そして柔らかな音色を目指して音を出してみるのですがここで段階を踏んでみましょう。

まずは下唇が自然に潰れる感じでマウスピースを咥えた状態から息を流してみましょう。ここでは音を鳴らさず息がただただスルーする状態を確認してみてください。息が素通りしている状態を確認できたら次の段階へ!!

息を流しながら、マウスピースを咥えて自然に潰れている下唇の圧力を(マウスピースに下唇が触れる圧を)ほんの少しずつあげてみてください。あくまでも柔らかく!!ゆっくりと!!息も少なめで大丈夫です。どこかで少しずつ息が音に変わる瞬間があると思います。

決して急がず!!普通に音が鳴ってしまったらもう圧力は強すぎ!!息を吹きながら少しずつ下唇の圧をあげていくとうっすらと音に変わる瞬間がある!!その感覚を掴んでください!!

何これ??実際吹く圧力と全然違うから意味がない??そう思う方も多いと思いますが!!実は音の出るポイント!!この辺りの圧力で実際音を出しているのがポピュラー系サックス奏者の音の出し方なのですよ!!

余談ですがこの奏法を覚えたらおそらくチューニングが激変します。信じられないほどマウスピースを深く入れる事になると思います。ですから見る人が見ると!!チューニングの位置(マウスピースの深さ)だけ見ても!!その奏者が柔らかい音なのか、硬くて細い音なのか予測できてしまうんです。音を聞かなくたって!!

もちろんこの時は!!前述したアンブシュアの作り方、口腔内の下の位置などを正しく守ってください!!

応用すると

この辺りの下唇の圧力で音を出すことをを覚えると!!色々な音色に応用できます!!

サブトーン!!枯れたジャズらしい中音域!!太く豊かな音色!!高音域のファズトーン!!これら全てに必須なテクニック!!これが下唇を柔らかく使ってリードの振動を最大限に効率よく使う方法であります。効率よく使えるということはあえての効率を落とした音色を作れるということでもあります。

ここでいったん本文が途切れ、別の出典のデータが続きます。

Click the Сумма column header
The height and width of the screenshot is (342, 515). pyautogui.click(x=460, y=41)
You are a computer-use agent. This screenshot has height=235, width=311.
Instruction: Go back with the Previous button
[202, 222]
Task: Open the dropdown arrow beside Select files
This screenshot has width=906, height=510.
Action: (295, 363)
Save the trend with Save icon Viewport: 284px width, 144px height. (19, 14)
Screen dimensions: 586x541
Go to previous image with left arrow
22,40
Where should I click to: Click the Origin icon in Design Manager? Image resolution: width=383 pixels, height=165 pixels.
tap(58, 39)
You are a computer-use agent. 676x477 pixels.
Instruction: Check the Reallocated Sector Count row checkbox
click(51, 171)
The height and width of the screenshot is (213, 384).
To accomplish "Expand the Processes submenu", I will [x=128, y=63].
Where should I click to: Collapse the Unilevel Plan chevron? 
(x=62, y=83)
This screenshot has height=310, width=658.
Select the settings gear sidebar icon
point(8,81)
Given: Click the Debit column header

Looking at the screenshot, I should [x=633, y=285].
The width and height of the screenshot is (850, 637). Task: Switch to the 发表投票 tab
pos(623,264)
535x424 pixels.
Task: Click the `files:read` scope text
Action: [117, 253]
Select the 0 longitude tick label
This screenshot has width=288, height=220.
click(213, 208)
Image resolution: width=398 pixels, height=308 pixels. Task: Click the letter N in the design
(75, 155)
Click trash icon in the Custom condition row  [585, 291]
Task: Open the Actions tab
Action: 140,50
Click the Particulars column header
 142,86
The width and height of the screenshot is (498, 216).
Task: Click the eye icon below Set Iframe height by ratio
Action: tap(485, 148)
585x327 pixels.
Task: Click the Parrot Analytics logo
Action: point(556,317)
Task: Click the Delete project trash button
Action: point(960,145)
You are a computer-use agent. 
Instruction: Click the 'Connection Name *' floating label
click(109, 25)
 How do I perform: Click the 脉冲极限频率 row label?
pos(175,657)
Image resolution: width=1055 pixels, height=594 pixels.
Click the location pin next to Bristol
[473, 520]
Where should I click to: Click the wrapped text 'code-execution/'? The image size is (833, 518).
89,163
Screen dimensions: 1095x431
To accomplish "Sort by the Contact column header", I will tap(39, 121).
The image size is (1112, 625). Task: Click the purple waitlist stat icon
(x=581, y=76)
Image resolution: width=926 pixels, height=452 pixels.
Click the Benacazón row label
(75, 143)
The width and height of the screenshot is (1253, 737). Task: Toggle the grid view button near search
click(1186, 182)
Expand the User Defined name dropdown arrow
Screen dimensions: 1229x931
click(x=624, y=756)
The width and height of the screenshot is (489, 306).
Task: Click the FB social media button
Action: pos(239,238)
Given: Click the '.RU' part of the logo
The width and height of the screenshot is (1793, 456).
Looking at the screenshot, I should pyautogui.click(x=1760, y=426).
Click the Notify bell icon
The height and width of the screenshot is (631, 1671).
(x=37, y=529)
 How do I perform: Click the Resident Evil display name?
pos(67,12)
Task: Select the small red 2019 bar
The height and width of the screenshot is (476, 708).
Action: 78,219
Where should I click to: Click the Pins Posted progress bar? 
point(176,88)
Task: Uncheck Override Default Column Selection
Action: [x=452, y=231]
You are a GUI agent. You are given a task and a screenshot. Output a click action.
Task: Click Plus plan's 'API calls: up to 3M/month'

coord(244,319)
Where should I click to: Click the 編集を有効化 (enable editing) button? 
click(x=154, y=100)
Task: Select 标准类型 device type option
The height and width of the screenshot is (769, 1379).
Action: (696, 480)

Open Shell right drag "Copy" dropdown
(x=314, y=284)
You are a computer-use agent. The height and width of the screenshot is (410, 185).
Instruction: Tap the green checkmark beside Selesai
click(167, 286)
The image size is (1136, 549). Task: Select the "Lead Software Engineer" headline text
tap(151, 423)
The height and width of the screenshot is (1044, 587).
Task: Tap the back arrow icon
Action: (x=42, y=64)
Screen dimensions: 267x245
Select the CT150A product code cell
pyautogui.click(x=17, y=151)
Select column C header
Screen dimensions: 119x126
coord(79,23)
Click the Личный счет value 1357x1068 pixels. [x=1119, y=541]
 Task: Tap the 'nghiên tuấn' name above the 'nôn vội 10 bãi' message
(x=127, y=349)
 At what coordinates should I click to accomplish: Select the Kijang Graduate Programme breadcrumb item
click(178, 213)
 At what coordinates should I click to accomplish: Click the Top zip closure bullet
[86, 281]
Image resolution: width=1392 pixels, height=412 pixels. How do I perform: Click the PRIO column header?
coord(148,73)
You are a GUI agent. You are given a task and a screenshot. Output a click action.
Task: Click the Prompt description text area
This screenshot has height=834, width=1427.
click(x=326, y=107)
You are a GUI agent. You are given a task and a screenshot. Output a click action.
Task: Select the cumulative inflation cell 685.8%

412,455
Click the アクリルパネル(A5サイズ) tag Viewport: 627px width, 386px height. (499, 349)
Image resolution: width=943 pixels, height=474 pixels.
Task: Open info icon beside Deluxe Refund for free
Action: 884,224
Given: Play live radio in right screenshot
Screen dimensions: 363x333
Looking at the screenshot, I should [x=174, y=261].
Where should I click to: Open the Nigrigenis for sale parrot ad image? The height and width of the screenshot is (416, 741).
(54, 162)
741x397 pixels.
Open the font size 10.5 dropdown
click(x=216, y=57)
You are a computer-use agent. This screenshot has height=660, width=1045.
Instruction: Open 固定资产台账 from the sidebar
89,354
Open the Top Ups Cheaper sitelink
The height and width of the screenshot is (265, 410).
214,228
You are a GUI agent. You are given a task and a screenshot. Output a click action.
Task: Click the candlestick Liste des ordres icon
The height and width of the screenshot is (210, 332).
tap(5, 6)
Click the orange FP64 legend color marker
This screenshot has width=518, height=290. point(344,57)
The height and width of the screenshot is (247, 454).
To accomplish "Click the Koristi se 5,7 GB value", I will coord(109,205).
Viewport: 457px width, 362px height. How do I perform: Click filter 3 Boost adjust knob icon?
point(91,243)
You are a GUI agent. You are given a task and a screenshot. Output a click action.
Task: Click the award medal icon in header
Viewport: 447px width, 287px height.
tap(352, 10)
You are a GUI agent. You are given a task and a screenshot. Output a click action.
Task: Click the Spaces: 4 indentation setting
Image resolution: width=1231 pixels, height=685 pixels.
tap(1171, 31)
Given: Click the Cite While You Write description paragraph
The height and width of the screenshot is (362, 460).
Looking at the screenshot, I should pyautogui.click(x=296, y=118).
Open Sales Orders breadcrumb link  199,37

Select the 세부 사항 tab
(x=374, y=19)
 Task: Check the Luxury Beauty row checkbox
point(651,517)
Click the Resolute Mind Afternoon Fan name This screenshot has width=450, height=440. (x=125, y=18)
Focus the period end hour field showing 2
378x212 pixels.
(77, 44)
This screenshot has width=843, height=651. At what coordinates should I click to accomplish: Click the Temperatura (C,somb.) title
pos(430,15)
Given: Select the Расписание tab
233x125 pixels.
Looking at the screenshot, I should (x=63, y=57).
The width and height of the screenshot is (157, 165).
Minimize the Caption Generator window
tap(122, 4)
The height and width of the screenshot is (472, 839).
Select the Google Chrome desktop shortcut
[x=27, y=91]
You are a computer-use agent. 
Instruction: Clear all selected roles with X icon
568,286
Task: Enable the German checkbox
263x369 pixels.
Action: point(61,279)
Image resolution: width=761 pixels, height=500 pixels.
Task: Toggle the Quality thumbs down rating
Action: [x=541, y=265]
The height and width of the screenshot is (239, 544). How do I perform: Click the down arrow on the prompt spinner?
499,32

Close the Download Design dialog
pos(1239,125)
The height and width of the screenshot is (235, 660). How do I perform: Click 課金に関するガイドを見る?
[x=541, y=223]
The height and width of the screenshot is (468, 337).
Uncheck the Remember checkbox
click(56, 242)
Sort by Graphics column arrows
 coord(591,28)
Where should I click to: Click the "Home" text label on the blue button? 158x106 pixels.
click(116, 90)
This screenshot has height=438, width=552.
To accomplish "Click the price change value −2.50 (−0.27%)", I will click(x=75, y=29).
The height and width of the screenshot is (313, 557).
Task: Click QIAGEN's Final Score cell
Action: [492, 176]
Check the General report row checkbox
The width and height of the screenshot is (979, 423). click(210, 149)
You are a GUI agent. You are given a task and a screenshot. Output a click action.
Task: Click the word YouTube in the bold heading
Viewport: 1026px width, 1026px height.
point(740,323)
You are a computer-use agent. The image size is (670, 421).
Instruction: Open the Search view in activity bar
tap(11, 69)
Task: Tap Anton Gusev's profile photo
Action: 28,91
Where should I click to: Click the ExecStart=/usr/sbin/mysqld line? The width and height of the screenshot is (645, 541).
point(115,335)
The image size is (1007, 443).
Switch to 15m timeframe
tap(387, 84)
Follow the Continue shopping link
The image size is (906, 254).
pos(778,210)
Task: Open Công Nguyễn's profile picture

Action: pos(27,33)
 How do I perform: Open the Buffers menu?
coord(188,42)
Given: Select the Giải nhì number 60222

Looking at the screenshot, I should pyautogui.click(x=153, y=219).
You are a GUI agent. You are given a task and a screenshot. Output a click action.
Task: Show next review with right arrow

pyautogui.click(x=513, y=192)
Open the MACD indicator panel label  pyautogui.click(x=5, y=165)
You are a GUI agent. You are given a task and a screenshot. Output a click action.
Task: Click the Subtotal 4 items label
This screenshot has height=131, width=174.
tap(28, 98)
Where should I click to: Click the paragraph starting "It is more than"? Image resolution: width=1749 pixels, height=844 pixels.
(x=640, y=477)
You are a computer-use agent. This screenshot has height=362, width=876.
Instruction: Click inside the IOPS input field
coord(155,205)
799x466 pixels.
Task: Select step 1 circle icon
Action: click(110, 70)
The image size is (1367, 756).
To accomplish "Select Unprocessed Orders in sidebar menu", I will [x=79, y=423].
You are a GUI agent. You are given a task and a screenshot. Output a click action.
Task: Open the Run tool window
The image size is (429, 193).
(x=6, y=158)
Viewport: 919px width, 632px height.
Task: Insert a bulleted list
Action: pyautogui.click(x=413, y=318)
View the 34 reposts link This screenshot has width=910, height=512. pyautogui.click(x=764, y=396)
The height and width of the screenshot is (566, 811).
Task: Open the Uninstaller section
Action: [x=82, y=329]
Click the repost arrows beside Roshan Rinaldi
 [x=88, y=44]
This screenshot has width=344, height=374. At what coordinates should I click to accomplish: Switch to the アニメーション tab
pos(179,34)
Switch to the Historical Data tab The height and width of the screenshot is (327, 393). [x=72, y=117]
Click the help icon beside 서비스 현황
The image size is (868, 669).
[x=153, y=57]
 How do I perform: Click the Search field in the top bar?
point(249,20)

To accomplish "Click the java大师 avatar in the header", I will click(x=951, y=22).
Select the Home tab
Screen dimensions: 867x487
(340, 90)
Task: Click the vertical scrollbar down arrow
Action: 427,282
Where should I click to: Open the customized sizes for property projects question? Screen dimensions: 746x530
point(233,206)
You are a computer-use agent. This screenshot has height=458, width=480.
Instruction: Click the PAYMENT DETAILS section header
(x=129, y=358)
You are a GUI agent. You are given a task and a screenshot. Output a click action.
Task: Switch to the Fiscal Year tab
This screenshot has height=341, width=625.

サックスの様々な音色!!その幅を広げてくれるのが「真・ファットリップ奏法」なのかもしれません!!

練習

この辺りの下唇の圧力で音が出る様になったら、ロングトーン、スケールなど基本の練習をその音色で演奏できる様にしましょう。

簡単に言いましたがこの音色を身につけるまで私は5年はかかりました。簡単にはいかないということを念頭に置いてじっくり練習することをお勧めいたします。しかしやがてそれはあなたの自信に変わり!!演奏の説得力へと変わるのです。